(Beginning of DATA FOR THE TASK)
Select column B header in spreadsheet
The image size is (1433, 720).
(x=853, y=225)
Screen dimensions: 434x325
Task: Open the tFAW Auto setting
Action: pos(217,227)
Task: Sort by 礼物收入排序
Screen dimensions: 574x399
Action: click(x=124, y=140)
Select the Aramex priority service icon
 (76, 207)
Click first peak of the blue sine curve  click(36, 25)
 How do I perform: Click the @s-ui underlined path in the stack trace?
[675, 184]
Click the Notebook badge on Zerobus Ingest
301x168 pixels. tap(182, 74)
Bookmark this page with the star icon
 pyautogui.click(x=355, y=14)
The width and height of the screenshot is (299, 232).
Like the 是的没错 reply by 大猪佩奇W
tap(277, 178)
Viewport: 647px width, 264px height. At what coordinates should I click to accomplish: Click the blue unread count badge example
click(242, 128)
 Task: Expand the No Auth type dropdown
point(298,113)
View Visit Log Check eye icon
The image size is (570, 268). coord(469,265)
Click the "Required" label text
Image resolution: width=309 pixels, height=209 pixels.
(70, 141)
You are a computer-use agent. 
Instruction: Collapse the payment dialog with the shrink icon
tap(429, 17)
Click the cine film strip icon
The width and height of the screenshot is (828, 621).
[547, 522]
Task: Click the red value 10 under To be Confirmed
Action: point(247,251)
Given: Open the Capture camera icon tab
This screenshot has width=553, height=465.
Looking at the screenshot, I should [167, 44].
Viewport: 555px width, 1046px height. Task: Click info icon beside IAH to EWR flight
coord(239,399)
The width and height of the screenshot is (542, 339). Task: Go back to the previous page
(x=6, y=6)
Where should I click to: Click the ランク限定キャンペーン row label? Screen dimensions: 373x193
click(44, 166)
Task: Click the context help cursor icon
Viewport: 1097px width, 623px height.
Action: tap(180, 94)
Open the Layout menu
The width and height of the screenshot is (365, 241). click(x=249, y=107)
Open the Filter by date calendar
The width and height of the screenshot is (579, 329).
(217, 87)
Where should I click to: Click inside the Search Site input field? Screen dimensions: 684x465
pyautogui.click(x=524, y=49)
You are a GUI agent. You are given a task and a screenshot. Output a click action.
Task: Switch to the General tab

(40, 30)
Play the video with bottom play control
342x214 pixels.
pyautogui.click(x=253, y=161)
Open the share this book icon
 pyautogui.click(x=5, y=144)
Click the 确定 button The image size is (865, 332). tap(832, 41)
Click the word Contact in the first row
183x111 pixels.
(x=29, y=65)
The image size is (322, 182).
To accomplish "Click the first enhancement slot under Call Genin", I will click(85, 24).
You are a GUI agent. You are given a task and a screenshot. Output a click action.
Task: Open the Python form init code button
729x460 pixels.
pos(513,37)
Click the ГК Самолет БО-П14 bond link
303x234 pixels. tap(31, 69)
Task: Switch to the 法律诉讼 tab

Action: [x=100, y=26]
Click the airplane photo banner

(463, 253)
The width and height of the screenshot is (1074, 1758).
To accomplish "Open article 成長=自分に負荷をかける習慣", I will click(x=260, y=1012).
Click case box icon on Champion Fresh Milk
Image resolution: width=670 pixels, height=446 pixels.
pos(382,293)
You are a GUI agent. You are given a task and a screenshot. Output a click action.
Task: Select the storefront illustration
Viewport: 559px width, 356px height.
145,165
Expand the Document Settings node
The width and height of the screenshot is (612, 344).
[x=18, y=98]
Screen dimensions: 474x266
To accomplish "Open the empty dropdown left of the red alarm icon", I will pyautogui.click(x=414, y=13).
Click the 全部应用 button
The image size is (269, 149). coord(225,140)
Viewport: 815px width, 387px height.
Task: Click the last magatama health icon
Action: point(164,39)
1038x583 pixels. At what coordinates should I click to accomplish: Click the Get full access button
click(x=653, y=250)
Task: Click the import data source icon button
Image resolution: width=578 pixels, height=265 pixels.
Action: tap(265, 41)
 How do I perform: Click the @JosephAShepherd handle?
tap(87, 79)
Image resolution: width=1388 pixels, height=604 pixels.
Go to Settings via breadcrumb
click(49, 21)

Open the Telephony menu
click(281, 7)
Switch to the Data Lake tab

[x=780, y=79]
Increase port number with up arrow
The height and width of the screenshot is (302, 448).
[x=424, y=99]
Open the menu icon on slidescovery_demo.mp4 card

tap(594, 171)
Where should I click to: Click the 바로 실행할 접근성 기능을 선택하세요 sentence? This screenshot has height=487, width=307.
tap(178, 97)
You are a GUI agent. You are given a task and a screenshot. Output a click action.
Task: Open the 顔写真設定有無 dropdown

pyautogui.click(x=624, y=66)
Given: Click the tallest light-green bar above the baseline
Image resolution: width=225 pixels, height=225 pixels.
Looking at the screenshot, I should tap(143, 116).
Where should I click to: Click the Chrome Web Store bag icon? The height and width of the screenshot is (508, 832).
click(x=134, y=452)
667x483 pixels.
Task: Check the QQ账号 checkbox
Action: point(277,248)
(End of DATA FOR THE TASK)
Where a line in the records above contains the word "will", copy that line.

TASK RESPONSE:
To accomplish "Click the first enhancement slot under Call Genin", I will click(85, 24).
To accomplish "Open article 成長=自分に負荷をかける習慣", I will click(x=260, y=1012).
To accomplish "Open the empty dropdown left of the red alarm icon", I will pyautogui.click(x=414, y=13).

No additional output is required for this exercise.